Первым делом отец ведет меня в дом-музей художника в центре еврейского квартала. А потом мы до гула в ногах бродим под палящим солнцем по узеньким, по-восточному «закрытым» улочкам Толедо, и в маленькой лавочке отец покупает мне деревянную шкатулку с инкрустацией. Вечереет, пустеют улицы, мы не спеша возвращаемся в отель, и шаги наши по булыжной мостовой отзываются гулким эхом.

 
А в Толедо – вечность,
Ласточек полет,
Сан-Фермин, беспечность,
И кинжалы – лед.
 
 
А в Толедо – древность.
Очень много камня,
Странно мало окон,
Сплошь – резные ставни.
 
 
А в Толедо – лето,
Лава узких улиц
Захлестнет туристов,
Что бредут, сутулясь.
 
 
А в Толедо – праздник,
Все перемешалось,
И в глазах Эль Греко
Вместе – смех и жалость.
 

Отец встретил перестройку на ура. Ему очень хотелось верить, что на этот раз страна освободится от удушающей бюрократической машины, станет европейской державой, люди смогут иметь свое дело и зарабатывать. Отец не отделял свои интересы от интересов, не буду употреблять выспренное «народа», скажу «читателей». Он надеялся, что средний класс, то есть все население страны (за исключением партийной верхушки, небольшой группы подпольных цеховиков и сотни состоятельных музыкантов, художников и режиссеров), получит возможность зарабатывать, путешествовать, одним словом, жить не нищенской, а достойной жизнью.
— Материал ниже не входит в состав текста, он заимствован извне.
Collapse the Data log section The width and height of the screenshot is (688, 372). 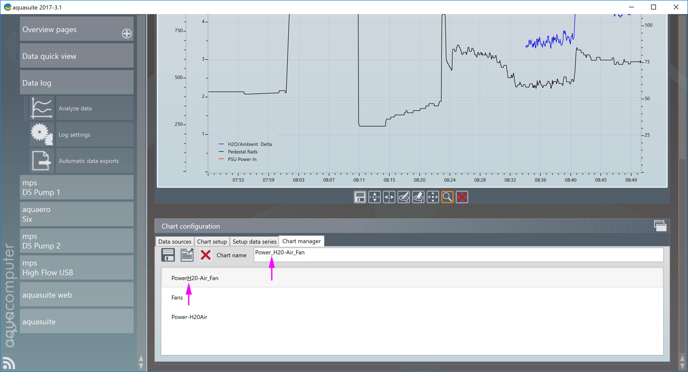[x=77, y=83]
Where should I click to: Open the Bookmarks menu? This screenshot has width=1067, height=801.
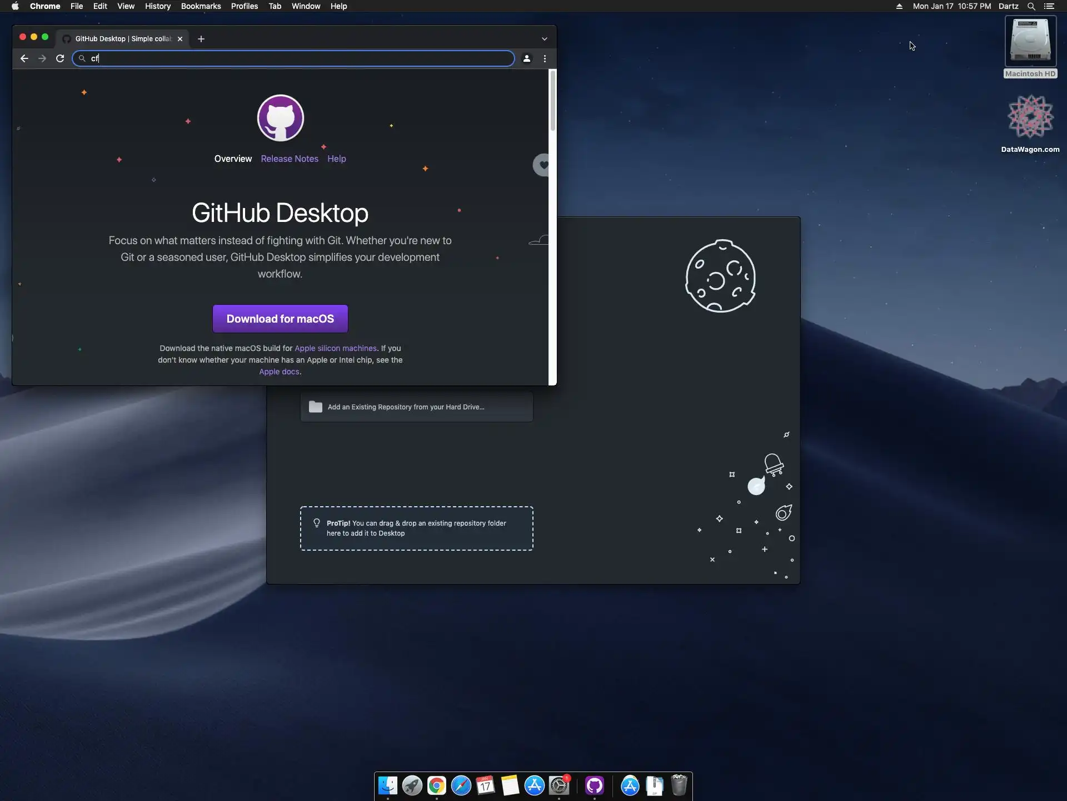pos(201,6)
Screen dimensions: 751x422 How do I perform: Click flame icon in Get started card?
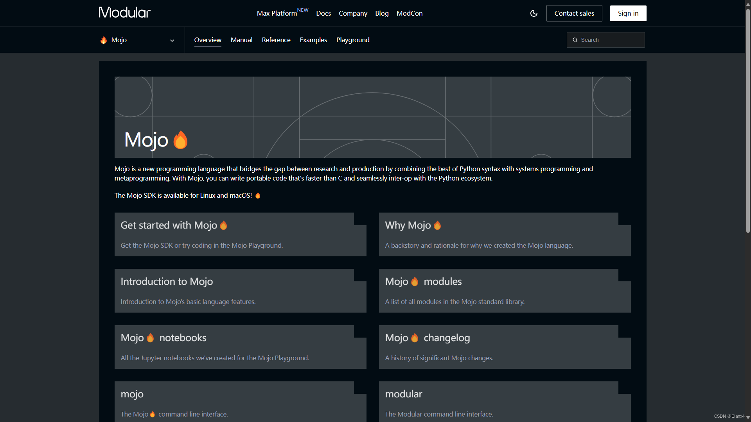coord(223,225)
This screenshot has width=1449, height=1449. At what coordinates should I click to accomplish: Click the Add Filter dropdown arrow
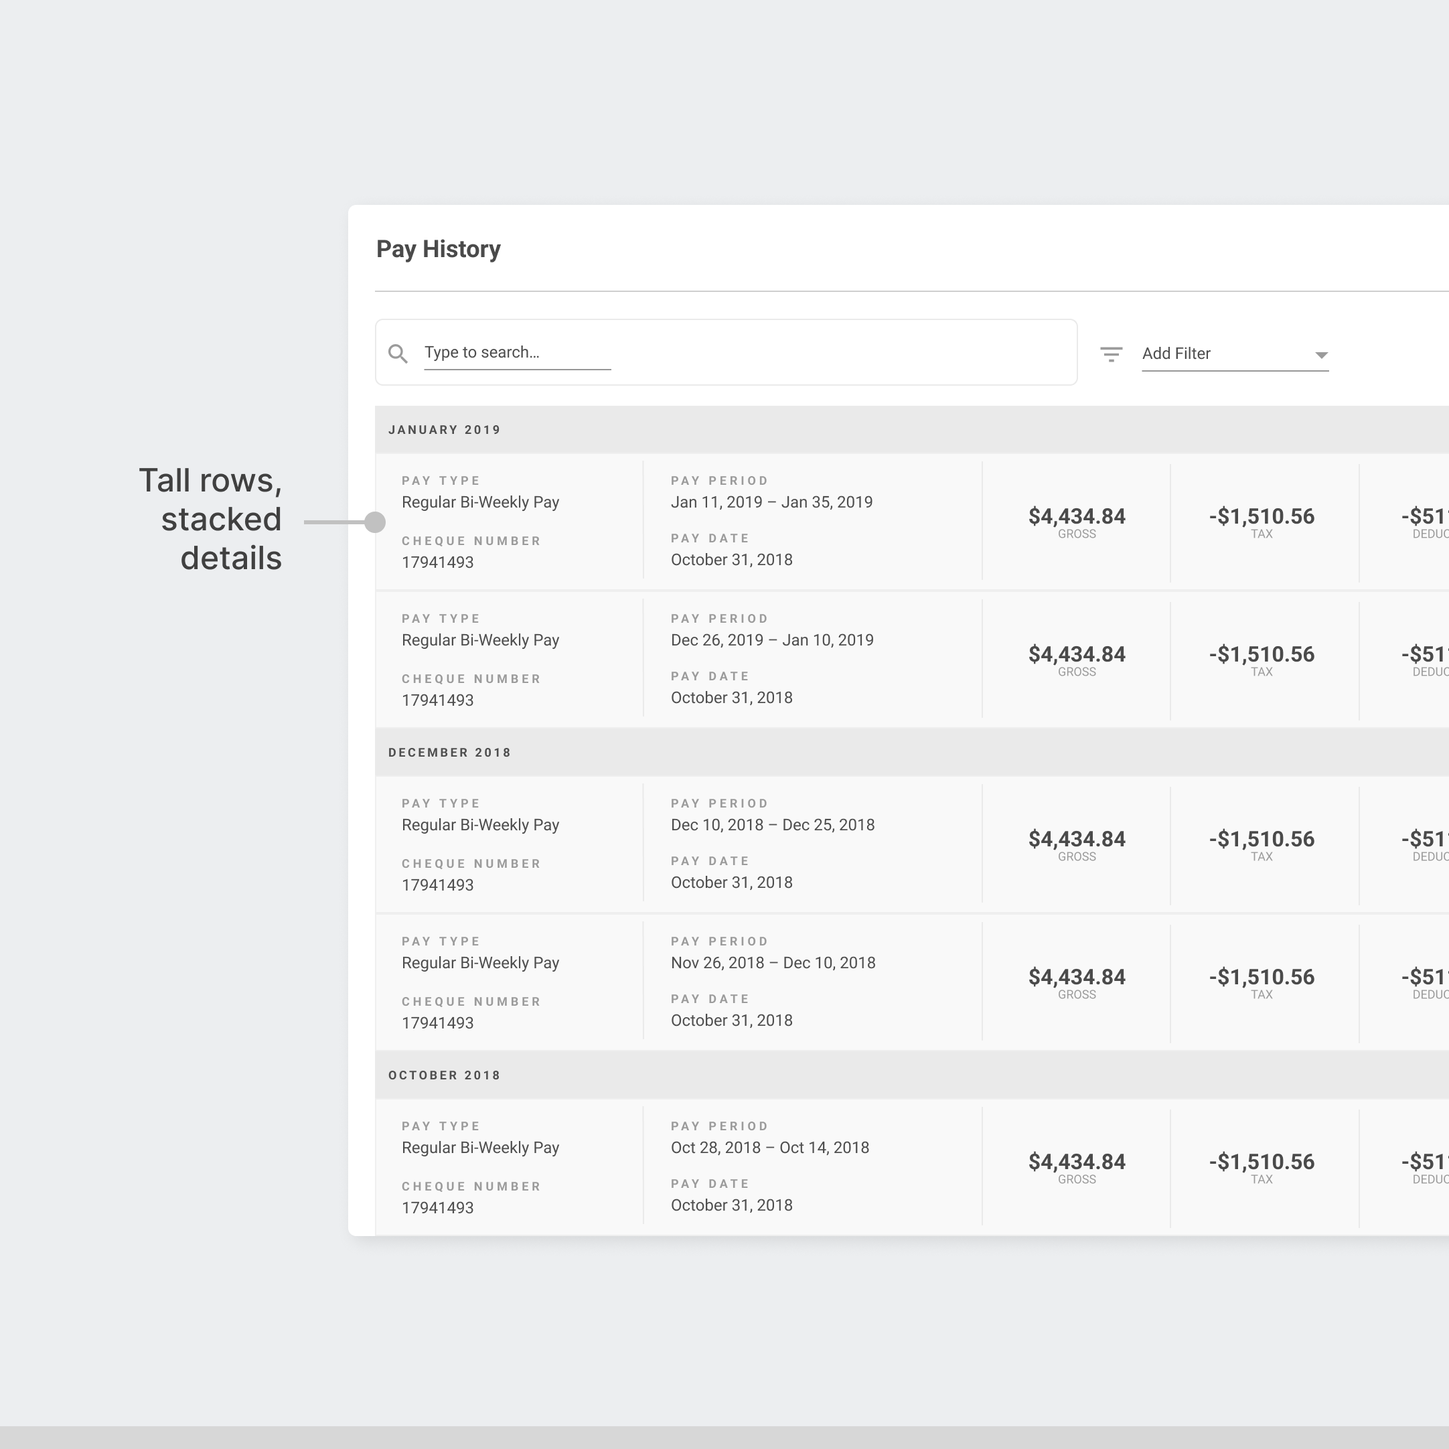(x=1321, y=355)
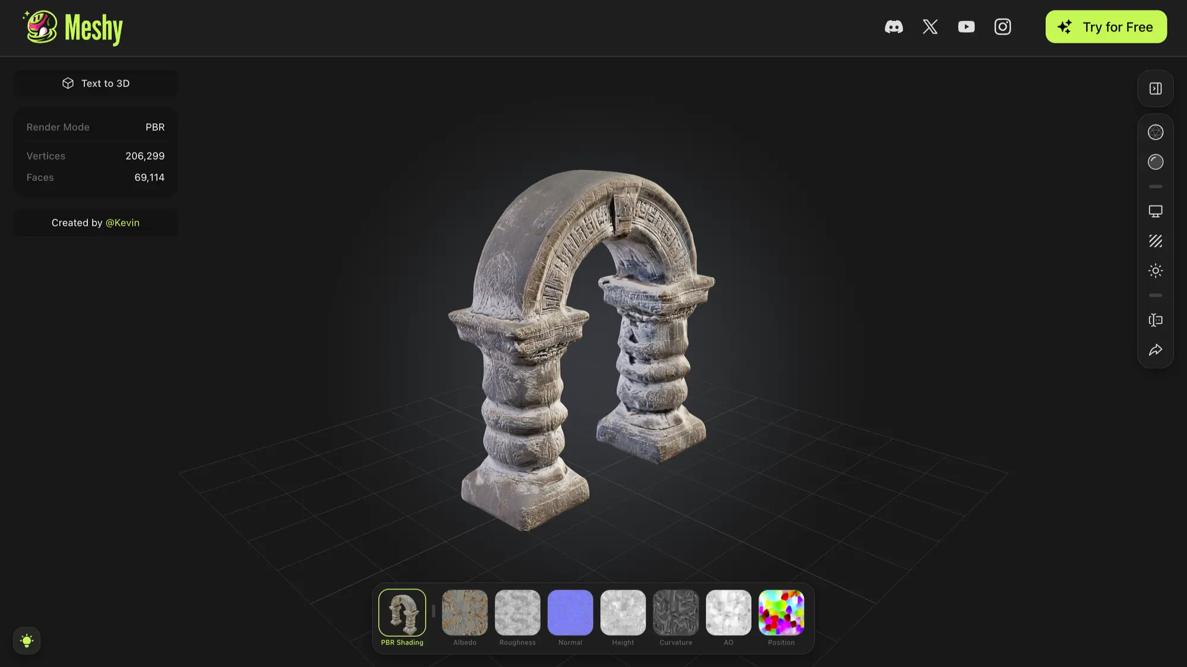The width and height of the screenshot is (1187, 667).
Task: Collapse the right side panel
Action: (x=1155, y=88)
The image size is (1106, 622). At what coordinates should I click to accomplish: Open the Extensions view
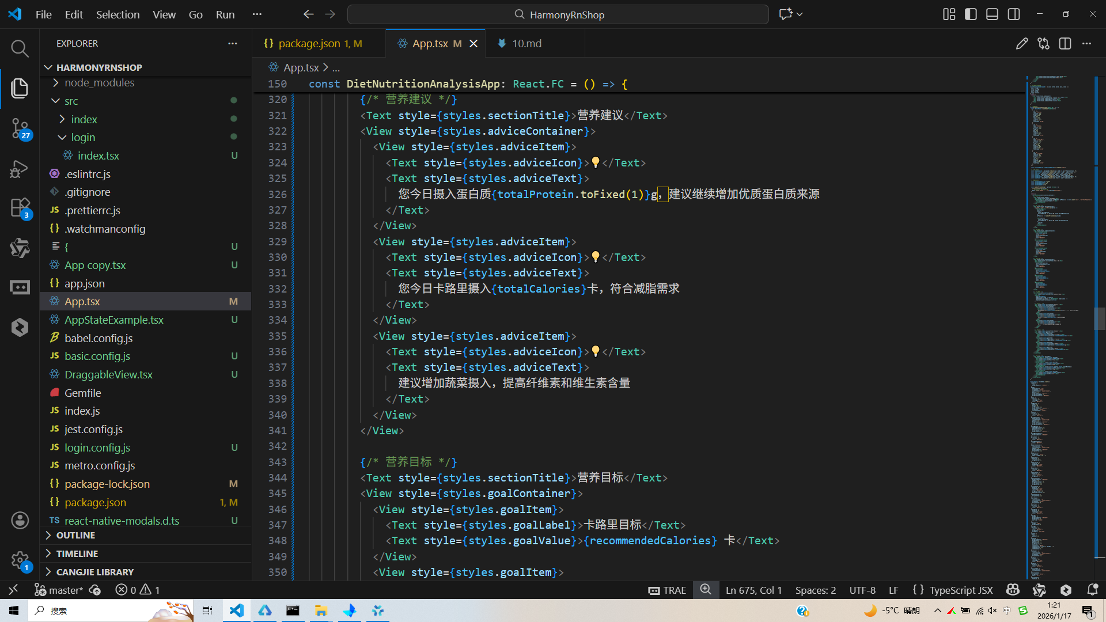click(x=20, y=208)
В 1986 году была создана Международная ассоциация писателей детективного и политического романа, и отец, как я уже писала, был избран ее президентом. Он, конечно, ликовал, и не только из-за почетного поста, но и из-за открывавшихся возможностей. Немедленно основав российский филиал организации и зарегистрировав московскую штаб-квартиру, начал пробивать свою газету и издательство. О газете, в которой можно было бы рассказать о том, о чем раньше не то что говорить, думать боялись, папа мечтал еще у барона. Давно ему пришла идея и о собственном издательстве. Помню, в самом начале 80-х, в гостинице «Ялта» он с карандашом в руке просчитывал выгоды собственного бизнеса (мне это тогда казалось несбыточной мечтой). В 87-м набрал «команду», пригласил юристов. Те начали выражать сомнения и боязливо ссылаться на всевозможные запреты. Отец переходил на крик: «Васильки! (тра-та-та!) Вы мне не объясняйте, чего у нас делать нельзя, я и сам знаю! Почти ничего нельзя! Вы мне скажите, что можно?!»